From a young age, I experienced a “cultural shock” when talking about what I ate at home, for example.
Like many others, I was called “Ching Chong,” “Bruce Lee.” People would ask if I knew karate, and when I answered that I practiced judo, they would respond with the classic, “Yeah, that’s the same thing.”
The important thing was not to play along too much and just let it go. And to be honest, I was too small and, above all, too scared to try to justify or defend myself.
I’m certainly not the only one who felt that something was “off,” but a child doesn’t spontaneously think,
“This is the inherent racism of our current society, founded on ideologies that stem from a historical ignorance of the world as a whole, but which persist today even though we now have access to information that didn’t exist back then. Your classmates’ remarks are merely a reflection of the inertia of education when it comes to the evolution of modern society.”
As a result, I never felt “at home” living in France. And naively, I began to think that if I wasn’t going to be at home, I might as well really not be at home. My growing interest in Japan became a way for me to “try” not to belong anywhere. At least, when people treated me as a foreigner, it would be true.

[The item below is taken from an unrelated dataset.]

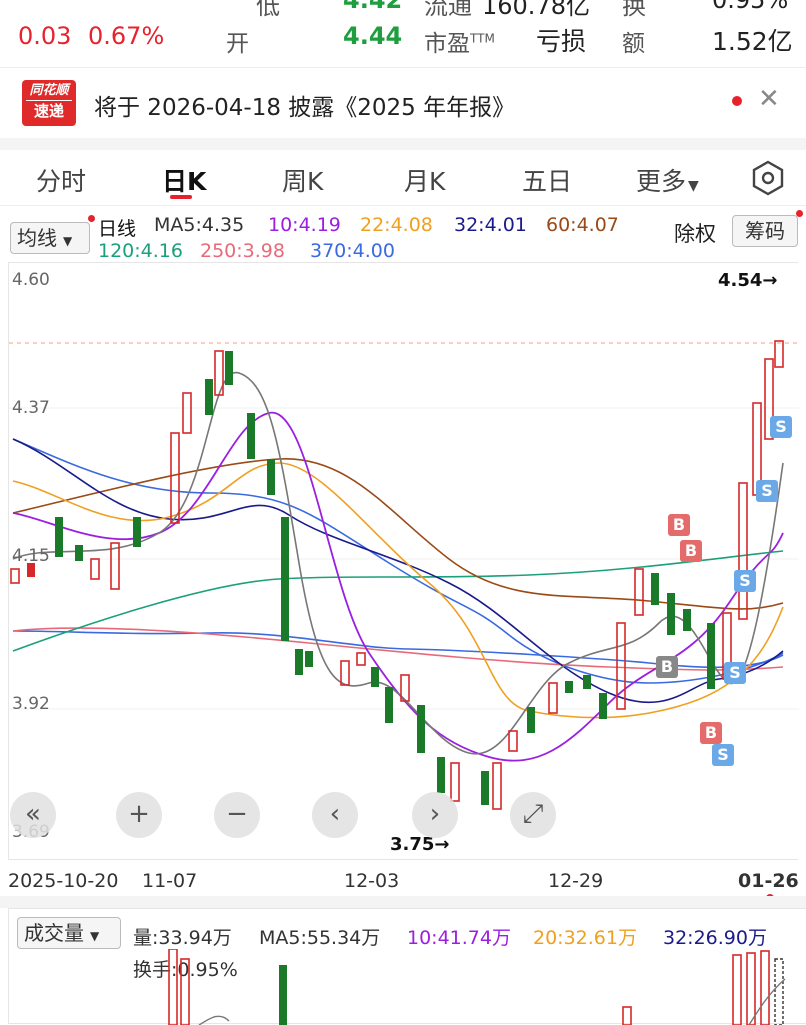 This screenshot has height=1025, width=806. I want to click on tab-more: 更多 ▼, so click(668, 180).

But having Asian features allows me to blend in as a Japanese person quite easily. This poses a slight problem when I communicate and either I’m not understood, or I don’t understand others. My first job in Japan was quite difficult. At the time, I still blamed X or Y, but one reason was that my clients naturally assumed I was Japanese. So, my “lack of proficiency” in the language was simply seen as a sign of stupidity.

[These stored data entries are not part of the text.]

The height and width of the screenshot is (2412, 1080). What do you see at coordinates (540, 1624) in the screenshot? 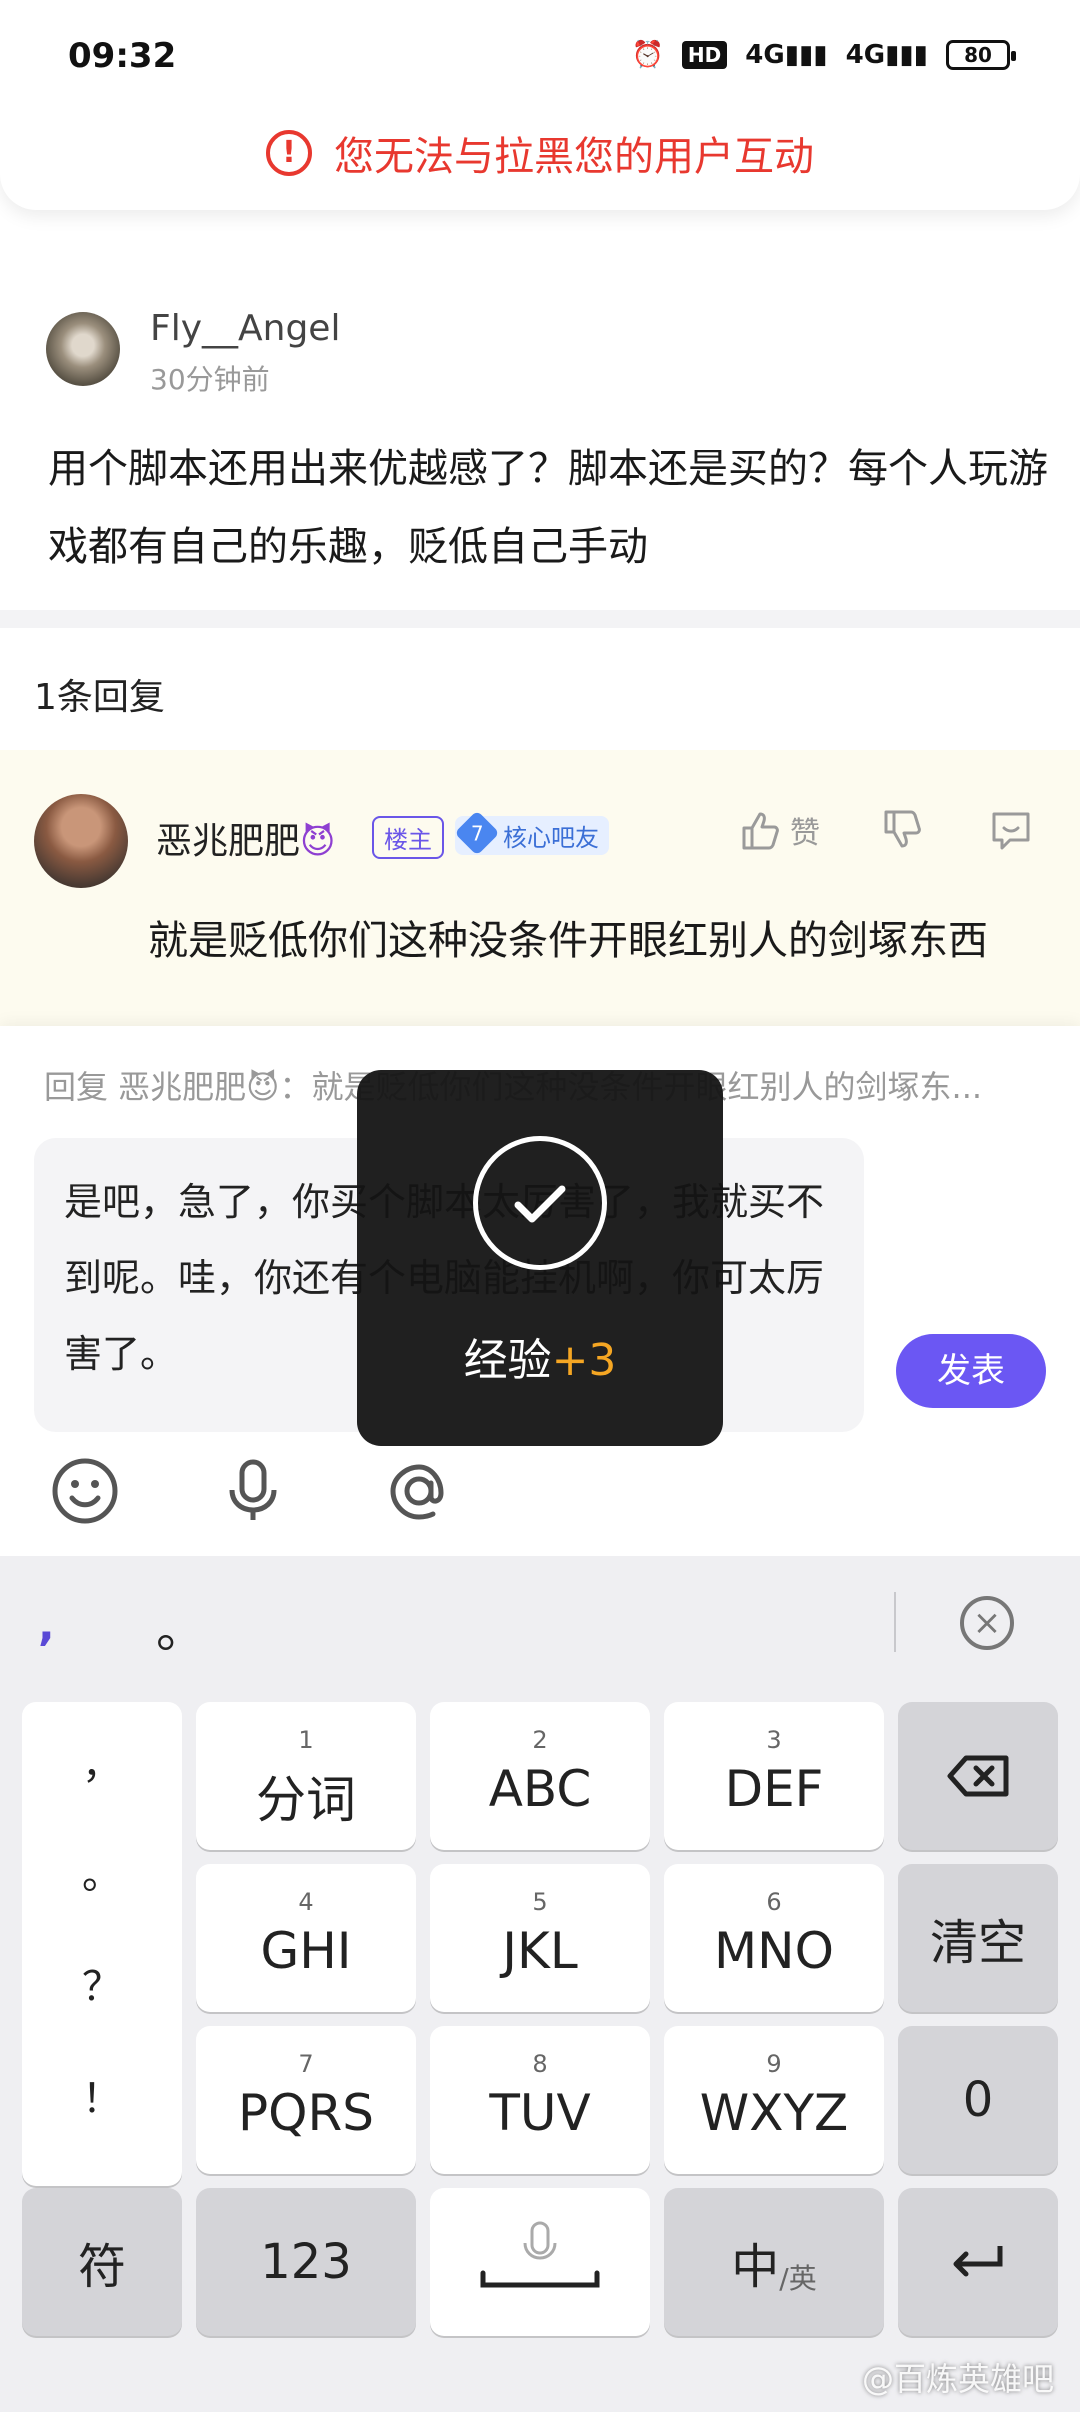
I see `candidate-bar: , 。 ×` at bounding box center [540, 1624].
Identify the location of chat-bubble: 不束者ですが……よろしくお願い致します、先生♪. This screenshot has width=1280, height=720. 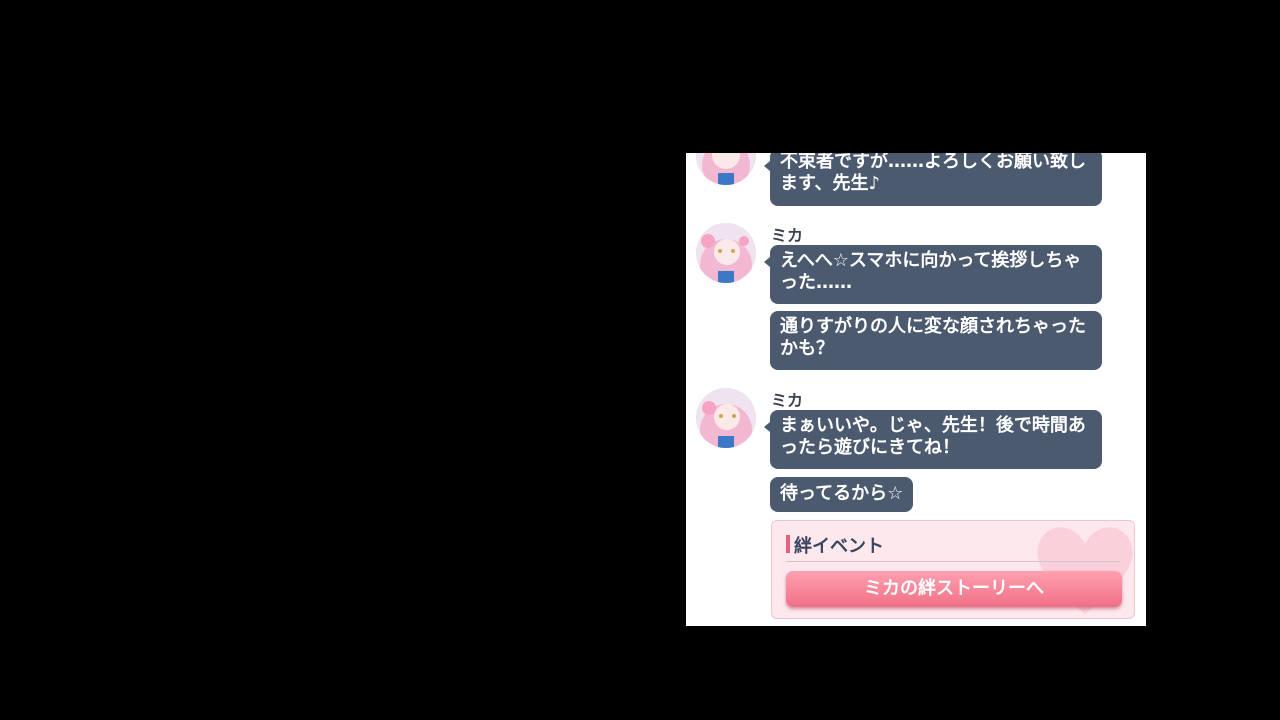
(933, 180).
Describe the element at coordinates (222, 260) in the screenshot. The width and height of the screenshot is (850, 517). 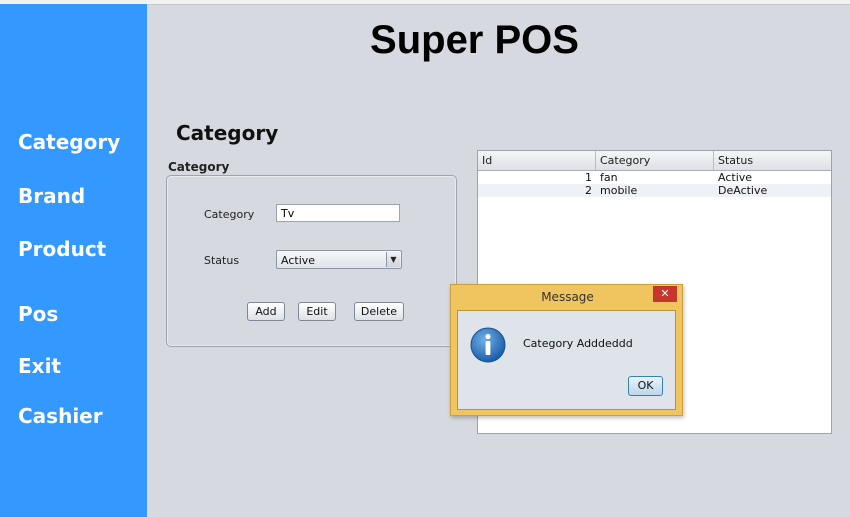
I see `status-field-label: Status` at that location.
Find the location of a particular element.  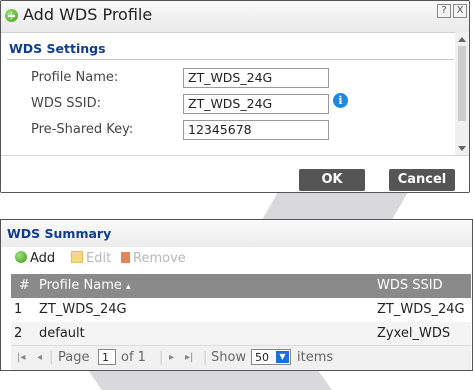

This made me realize that I would never have a “home,” but also that I didn’t need one. My home is the planet.
I now understand—humbly and with a great deal of frustration—that my past ten years here could have gone very differently if I had grasped the concept of a growth mindset earlier. If I had embraced a mindset of continuous learning instead of resting on my laurels. My lack of humility at the time prevented me from seeing reality for what it was, and spending my evenings drinking didn’t help.
No one is born with innate knowledge. Some people have natural abilities, but if you don’t learn, you don’t know. I’ve learned from my mistakes, and I write One Daily Tale to share those lessons with people who might find them useful.
This isn’t just about personal development. The reason is that, having lived in two different countries, I’ve realized that you can’t limit your perspective to just one nation. You have to zoom out and see the bigger picture.
Helping your country—if that means taking advantage of another—is a problem. But to see things from that perspective, you first need to think about it and then be able to see beyond your own self-interest. That’s the hardest part.
This balance between oneself and the world is, for most of us, completely skewed toward our own existence. And that’s normal—it’s society’s bias.
When you also understand that society has evolved without ever truly grasping the importance of our brain, you realize why it’s crucial to take action and try to spread the message. For the next generations, and the ones after. Because even though the idea is simple, the inertia of society is very real.